Sudah sejauh apakah kita sudah mengenalnya? Memahami kekurangan dan
kelebihannya? Apakah kita yakin sudah memiliki sikap yang bisa menjadi
penyeimbang segala hal tersebut?
Jika kita sudah merasa ‘cocok’ hanya karena kelebihan dan
segala hal positif yang dimiliki, dijamin pasti pernikahan tidak akan bertahan
lama dan gagal total. Karena sepanjang yang aku alami, dalam hidup berumah
tangga lebih banyak hal yang mementingkan pengertian akan adanya kekurangan
dari pribadi masing-masing.
Orang biasa pun tahu dan bisa menerima saat seseorang itu
cantik, pintar, ramah, baik, perhatian dll. Sebagian besar setuju bahwa itulah
pasangan idaman, dan hal-hal inilah yang dianggap sebagai nilai-nilai kecocokan
yang ideal sebagai pasangan hidup hingga
akhir nanti. Lalu bagaimana saat dia mulai bersikap curiga, marahaan, ngambek, egois, mau menang sendiri, cuek
dll? Apakah itu bukan nilai-nilai yang ada dan mau gak mau harus diterima
sebagai bahan pertimbangan dan pemahaman lebih?

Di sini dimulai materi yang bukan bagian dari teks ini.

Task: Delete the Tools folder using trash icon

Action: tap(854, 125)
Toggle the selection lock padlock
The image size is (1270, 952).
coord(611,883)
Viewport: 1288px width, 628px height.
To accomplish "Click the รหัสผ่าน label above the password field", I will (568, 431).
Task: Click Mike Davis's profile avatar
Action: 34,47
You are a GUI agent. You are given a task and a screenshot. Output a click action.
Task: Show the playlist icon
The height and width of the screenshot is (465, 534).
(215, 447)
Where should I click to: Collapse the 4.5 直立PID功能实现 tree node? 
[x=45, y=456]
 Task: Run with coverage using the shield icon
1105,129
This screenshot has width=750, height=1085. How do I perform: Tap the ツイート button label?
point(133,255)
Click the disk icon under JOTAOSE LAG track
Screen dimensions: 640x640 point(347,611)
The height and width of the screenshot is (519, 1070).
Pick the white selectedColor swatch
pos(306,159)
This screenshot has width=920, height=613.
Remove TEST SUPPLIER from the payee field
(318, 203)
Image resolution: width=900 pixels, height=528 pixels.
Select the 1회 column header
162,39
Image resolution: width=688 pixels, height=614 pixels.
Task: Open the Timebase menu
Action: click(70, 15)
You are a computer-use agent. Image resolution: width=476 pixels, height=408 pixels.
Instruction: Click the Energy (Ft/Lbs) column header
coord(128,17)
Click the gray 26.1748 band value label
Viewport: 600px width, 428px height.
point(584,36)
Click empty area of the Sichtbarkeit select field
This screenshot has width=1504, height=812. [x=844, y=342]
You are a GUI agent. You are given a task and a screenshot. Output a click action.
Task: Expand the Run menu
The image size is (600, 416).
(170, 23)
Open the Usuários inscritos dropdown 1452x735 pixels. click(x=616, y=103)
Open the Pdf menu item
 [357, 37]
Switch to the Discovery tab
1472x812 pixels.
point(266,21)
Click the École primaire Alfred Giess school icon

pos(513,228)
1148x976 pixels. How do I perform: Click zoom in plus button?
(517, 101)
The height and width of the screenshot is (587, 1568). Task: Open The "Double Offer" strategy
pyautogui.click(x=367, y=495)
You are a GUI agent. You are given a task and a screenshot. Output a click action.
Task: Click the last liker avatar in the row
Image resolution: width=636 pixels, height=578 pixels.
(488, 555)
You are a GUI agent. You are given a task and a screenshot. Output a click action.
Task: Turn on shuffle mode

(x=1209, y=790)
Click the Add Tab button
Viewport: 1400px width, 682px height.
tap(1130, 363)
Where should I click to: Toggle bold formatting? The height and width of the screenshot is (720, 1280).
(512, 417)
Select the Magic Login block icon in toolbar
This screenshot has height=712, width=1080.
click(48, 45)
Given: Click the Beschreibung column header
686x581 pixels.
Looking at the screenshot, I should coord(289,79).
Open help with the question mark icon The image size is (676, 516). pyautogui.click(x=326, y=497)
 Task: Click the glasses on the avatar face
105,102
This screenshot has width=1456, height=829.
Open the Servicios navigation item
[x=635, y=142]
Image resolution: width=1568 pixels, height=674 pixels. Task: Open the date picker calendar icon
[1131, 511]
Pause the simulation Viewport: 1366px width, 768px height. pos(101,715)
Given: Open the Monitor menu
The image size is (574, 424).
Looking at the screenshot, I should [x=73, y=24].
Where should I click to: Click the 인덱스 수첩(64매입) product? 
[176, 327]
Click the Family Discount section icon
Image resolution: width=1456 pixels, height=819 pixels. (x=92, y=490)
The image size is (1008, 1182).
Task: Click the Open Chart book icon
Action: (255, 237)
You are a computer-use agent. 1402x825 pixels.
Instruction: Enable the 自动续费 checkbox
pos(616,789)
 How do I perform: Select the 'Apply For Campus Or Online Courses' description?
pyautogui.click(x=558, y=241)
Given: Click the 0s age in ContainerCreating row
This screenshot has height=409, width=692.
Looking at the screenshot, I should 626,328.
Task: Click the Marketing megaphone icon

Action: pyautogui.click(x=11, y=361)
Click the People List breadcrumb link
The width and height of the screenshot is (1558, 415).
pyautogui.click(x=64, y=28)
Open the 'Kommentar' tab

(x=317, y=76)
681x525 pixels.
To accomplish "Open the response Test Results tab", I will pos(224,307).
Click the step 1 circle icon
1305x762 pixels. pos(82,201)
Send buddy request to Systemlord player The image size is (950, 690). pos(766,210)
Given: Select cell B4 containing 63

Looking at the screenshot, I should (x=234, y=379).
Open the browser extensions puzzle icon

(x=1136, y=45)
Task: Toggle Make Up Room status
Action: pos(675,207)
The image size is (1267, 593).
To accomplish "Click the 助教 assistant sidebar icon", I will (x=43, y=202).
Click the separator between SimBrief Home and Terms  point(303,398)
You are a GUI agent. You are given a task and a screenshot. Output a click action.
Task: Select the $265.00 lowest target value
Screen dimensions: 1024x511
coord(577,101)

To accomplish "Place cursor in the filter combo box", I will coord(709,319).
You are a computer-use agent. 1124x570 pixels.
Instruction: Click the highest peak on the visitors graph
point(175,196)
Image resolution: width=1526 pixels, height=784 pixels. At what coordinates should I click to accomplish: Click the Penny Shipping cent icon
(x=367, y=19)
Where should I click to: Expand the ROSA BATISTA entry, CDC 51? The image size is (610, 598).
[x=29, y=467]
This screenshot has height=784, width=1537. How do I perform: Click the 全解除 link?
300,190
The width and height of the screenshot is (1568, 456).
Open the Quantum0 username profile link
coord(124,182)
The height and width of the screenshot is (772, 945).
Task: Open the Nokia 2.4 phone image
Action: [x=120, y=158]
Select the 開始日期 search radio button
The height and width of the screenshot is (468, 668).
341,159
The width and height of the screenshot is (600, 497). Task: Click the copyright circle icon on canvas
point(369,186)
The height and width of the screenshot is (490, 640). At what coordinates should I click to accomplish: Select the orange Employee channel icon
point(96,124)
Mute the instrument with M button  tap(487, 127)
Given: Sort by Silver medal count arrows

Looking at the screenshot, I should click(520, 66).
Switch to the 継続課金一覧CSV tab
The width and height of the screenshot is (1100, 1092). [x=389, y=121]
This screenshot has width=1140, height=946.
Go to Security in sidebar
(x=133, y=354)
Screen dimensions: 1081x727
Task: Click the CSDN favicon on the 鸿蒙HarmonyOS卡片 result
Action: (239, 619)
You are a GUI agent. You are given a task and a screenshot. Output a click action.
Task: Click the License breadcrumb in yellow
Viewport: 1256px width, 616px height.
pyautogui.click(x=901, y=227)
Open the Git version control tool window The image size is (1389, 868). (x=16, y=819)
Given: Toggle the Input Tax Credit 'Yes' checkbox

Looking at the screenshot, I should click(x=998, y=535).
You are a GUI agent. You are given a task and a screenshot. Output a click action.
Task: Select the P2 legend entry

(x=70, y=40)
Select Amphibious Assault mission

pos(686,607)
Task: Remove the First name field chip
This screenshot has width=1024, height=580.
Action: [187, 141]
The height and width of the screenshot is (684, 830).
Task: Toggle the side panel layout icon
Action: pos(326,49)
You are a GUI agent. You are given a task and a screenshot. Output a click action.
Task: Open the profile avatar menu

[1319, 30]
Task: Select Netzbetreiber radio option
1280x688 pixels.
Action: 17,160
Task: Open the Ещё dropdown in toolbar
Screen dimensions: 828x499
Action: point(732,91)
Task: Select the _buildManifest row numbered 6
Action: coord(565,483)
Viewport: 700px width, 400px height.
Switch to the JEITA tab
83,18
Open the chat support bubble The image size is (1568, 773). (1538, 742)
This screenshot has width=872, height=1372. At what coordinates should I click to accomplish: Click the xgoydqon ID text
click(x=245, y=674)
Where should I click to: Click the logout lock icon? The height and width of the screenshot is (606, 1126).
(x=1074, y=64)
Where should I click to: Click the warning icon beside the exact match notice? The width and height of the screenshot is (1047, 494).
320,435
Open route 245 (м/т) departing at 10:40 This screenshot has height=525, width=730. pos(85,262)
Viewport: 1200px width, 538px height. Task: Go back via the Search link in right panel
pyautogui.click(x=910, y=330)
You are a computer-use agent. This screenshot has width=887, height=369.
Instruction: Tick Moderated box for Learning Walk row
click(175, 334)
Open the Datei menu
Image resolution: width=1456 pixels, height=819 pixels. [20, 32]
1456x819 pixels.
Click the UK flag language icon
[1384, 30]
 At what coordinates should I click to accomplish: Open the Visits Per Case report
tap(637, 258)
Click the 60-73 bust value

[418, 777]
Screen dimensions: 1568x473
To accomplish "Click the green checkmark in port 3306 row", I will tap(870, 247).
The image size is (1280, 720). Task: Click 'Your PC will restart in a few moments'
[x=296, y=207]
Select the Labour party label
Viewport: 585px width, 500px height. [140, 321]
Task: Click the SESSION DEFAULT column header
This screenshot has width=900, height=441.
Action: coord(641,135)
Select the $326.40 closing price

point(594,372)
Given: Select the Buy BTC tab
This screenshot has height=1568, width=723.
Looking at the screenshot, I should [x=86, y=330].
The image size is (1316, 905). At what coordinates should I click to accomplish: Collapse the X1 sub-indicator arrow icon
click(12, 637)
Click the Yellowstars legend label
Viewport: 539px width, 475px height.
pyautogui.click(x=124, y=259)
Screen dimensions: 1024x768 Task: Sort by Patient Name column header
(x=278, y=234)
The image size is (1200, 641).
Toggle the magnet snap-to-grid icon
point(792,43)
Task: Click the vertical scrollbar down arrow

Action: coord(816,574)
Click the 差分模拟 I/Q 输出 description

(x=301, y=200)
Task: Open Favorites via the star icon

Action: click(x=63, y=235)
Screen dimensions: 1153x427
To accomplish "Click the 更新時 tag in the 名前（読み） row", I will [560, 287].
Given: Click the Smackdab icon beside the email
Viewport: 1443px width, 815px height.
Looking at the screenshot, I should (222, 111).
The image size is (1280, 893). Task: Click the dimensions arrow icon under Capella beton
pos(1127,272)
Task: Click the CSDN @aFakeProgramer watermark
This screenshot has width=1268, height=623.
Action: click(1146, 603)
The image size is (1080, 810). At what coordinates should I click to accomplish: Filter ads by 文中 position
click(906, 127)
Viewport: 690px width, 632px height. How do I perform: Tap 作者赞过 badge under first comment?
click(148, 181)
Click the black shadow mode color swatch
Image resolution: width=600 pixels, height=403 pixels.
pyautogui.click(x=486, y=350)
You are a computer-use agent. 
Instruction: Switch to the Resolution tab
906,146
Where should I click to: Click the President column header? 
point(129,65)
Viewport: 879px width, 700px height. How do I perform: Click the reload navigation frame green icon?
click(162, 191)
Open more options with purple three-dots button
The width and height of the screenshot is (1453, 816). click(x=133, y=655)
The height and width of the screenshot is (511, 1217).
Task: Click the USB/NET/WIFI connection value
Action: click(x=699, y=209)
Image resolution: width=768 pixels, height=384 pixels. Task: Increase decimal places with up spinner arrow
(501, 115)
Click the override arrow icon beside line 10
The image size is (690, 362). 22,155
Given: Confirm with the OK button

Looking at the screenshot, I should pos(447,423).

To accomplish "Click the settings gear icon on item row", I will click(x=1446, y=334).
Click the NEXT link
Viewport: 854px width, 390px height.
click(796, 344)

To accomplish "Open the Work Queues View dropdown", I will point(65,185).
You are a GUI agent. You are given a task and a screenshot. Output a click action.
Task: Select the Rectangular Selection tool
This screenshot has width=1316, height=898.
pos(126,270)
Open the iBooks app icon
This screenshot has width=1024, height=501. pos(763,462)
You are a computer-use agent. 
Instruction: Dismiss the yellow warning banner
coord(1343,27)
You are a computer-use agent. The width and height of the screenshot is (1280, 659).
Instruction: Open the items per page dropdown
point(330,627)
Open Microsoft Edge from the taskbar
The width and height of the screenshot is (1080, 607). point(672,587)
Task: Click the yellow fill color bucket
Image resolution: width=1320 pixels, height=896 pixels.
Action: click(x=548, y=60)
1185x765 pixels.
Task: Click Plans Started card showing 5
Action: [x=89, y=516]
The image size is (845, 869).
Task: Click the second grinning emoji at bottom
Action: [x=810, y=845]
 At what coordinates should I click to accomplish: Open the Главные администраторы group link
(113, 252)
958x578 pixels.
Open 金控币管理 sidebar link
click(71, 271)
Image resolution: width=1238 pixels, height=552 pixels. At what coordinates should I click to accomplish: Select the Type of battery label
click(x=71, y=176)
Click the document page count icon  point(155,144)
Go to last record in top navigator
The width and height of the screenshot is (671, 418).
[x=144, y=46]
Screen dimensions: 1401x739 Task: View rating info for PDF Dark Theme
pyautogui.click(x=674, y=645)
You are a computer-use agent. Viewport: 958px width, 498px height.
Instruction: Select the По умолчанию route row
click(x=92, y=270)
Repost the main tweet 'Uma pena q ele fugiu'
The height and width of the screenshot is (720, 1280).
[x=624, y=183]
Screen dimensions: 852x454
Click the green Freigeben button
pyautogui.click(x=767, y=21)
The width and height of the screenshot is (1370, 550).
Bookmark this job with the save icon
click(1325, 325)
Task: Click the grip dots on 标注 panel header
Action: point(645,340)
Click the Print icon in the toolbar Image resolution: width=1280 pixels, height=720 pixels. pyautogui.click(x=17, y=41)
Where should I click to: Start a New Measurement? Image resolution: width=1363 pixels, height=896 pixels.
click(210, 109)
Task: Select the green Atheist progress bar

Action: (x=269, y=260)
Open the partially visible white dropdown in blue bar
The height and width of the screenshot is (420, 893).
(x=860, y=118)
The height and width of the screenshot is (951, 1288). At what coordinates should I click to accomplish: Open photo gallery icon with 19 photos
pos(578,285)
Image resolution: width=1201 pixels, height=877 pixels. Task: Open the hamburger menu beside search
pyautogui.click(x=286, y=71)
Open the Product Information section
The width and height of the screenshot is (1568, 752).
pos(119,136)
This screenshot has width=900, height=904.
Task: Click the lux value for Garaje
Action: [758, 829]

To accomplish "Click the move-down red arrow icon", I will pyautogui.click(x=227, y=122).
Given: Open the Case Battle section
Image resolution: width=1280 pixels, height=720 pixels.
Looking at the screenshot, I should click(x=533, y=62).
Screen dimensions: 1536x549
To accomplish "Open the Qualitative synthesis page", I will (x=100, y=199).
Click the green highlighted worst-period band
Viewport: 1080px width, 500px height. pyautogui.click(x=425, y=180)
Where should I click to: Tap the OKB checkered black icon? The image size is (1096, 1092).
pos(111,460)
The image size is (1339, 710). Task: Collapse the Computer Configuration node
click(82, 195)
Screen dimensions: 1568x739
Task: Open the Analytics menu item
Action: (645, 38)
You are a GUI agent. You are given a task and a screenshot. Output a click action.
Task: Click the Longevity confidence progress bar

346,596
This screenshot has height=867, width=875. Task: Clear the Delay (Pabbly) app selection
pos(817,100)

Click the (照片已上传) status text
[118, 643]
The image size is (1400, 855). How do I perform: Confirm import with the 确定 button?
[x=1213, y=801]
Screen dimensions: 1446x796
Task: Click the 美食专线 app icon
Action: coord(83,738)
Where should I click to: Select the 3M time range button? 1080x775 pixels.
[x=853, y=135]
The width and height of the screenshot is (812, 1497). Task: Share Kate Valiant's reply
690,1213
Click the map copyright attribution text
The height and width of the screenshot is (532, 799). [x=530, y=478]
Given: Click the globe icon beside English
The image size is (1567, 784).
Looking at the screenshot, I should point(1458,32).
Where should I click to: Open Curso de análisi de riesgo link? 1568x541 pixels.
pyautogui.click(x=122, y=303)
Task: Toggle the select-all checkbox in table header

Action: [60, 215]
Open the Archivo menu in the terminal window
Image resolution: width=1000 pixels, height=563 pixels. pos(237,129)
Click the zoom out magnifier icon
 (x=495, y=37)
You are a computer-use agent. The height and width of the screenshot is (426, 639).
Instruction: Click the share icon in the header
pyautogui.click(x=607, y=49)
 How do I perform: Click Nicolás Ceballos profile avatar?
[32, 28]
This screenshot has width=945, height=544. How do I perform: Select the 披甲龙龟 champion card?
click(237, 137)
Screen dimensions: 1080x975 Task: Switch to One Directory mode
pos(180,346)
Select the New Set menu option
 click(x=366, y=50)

Prosentase kedua hal yang saling berlawanan itu sering kali
berbeda-beda tiap saat tergantung kondisi dan periode tertentu. Sifatnya unpredictable, kecuali kamu adalah
paranormal sakti yang bisa tahu isi hati orang lain. Dalamnya hati siapa yang
tahu kawan. Hanya Allah Subhanahuwataala
yang maha tahu.
Lalu apa yang harus kita lakukan? it’s up to you, Guys. Different personal different style and treatment.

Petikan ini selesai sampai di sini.